### LA SOLICITUD
Copia literalmente, del texto sobre el sindicalismo en México, el tramo que va desde "Los sindicatos surgieron" hasta "una centuria más.".

Agustín Basave
19-Oct-2009
El conflicto del Sindicato Mexicano de Electricistas ha puesto en la agenda nacional a nuestro sindicalismo. El tema no es Luz y Fuerza del Centro; todos sabemos que era una empresa inaceptablemente cara y mala, es el SME y con él las relaciones laborales en México.
Para Agustín, para pasado mañana: feliz cumpleaños.
Los sindicatos surgieron como instrumentos de defensa contra el capitalismo salvaje. En los albores de la revolución industrial, a fines del siglo XVIII, nada impedía que los dueños de las fábricas explotaran a los obreros. Los abusos eran muchos: jornadas y condiciones de trabajo inhumanas, bajísimos salarios y un largo etcétera. Para defender los intereses de los trabajadores se formaron organizaciones sindicales, a contrapelo de una ley que las prohibía expresamente. Su legalización no se dio sino hasta 1824, en Inglaterra, y aún más tarde en otros países. La legitimación de la huelga y los demás derechos laborales en los estados democráticos se retrasaría una centuria más.

### EXTRACTO DE REGISTROS
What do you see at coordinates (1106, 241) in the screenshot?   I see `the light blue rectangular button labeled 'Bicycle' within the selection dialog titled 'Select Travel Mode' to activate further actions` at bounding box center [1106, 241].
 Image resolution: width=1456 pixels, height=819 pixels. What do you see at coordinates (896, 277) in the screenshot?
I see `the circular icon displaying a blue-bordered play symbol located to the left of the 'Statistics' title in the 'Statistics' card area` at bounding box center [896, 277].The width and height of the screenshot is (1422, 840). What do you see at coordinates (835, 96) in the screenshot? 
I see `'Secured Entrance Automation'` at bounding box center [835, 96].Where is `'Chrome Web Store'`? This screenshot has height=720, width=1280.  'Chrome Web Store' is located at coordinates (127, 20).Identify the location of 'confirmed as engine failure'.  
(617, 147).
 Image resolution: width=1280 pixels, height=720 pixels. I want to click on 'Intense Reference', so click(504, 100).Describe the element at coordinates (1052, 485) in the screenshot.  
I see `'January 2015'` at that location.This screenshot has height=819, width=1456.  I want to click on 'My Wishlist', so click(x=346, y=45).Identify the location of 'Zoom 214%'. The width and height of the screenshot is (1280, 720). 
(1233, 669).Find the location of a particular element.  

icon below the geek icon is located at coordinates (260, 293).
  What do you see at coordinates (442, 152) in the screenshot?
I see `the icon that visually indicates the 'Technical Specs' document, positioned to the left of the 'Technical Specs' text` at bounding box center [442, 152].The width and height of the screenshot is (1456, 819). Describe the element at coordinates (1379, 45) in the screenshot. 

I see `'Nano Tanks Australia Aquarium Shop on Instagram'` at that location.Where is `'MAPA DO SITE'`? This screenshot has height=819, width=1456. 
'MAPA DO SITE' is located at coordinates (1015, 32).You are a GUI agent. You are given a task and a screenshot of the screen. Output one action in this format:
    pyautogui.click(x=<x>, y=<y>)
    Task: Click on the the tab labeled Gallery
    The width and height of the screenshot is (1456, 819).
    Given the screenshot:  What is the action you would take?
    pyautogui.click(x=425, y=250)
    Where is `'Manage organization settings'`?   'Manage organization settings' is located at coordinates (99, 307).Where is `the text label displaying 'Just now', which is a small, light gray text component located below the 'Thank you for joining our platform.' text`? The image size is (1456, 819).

### RESPUESTA ESPERADA
Los sindicatos surgieron como instrumentos de defensa contra el capitalismo salvaje. En los albores de la revolución industrial, a fines del siglo XVIII, nada impedía que los dueños de las fábricas explotaran a los obreros. Los abusos eran muchos: jornadas y condiciones de trabajo inhumanas, bajísimos salarios y un largo etcétera. Para defender los intereses de los trabajadores se formaron organizaciones sindicales, a contrapelo de una ley que las prohibía expresamente. Su legalización no se dio sino hasta 1824, en Inglaterra, y aún más tarde en otros países. La legitimación de la huelga y los demás derechos laborales en los estados democráticos se retrasaría una centuria más.